The past use of cannabis – as identified by the presence of the inert THC metabolite on a standard urine test – is not associated with increased workplace accidents.

Detection times can also be influenced by stress and diet, and common medications can trigger false positives – forcing workers to prove their innocence.

You won’t see company directors or many office workers made to piss in a jar.

They will rightfully be thinking that, as long as they’re not harming other people, what people do in their own time is entirely up to them.

Of course, people of colour and those in blue collar jobs aren’t treated quite the same, and are far more likely to be tested.

But I think an employer who makes their workers expose themselves and seizes their bodily fluids for analysis could be a breach of the Bill of Rights, Privacy Act and Human Rights Act.

And for those workplaces where safety is a genuine issue, relying on piss testing in the knowledge it does not detect impairment probably breaches the good faith obligations of the Act, and is just a shit thing to do.

Yet it happens anyway.

Successive governments have allowed the piss-testing grey area to pass for safety.

It is something that happens to other people, not to them.

As long as lawmakers allow workers to be subjected to demeaning, intrusive demands from their overlords with their body fluids taken and searched for evidence against them, then perhaps our politicians should justify why they shouldn’t be treated the same.

Personally, I don’t think anyone should be subjected to workplace urine testing.

But our elected representatives should know what other people are put through, and make sure employers don’t take the piss.

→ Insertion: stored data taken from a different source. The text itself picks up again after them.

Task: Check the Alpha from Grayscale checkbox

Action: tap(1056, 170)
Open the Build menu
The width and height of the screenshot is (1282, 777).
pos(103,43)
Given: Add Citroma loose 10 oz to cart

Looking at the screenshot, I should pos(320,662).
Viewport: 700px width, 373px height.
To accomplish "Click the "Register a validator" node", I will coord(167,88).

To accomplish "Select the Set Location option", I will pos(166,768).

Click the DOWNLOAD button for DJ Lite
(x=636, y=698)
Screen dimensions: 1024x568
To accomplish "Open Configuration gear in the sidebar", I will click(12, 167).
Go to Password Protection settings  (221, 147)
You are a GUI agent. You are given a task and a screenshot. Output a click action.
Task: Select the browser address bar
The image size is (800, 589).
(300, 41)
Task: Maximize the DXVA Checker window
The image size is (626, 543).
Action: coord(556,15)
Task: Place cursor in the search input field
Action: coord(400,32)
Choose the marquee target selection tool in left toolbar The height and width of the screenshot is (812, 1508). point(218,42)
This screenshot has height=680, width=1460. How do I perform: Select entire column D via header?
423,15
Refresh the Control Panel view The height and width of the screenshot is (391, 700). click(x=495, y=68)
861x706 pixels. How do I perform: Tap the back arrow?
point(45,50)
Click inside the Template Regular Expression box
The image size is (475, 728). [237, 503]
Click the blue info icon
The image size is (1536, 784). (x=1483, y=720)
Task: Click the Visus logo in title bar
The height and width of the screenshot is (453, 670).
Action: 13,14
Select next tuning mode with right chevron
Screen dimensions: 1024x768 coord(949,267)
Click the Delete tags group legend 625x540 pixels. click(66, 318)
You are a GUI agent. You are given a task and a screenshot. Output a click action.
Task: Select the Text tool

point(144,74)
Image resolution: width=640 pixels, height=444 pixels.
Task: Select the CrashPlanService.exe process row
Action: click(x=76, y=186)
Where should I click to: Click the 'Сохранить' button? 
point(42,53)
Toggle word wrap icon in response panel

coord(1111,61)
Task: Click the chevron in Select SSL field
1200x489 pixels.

Chris Fowlie is the president of the National Organisation for the Reform of Marijuana Laws NZ Inc; developer of the CHOISE model for cannabis social equity; CEO of Zeacann Limited, a cannabis science company; co-founder of the New Zealand Medical Cannabis Council; co-founder of The Hempstore Aotearoa; resident expert for Marijuana Media on 95bFM; cannabis blogger for The Daily Blog, and court-recognised independent expert witness for cannabis. The opinions expressed here are his own.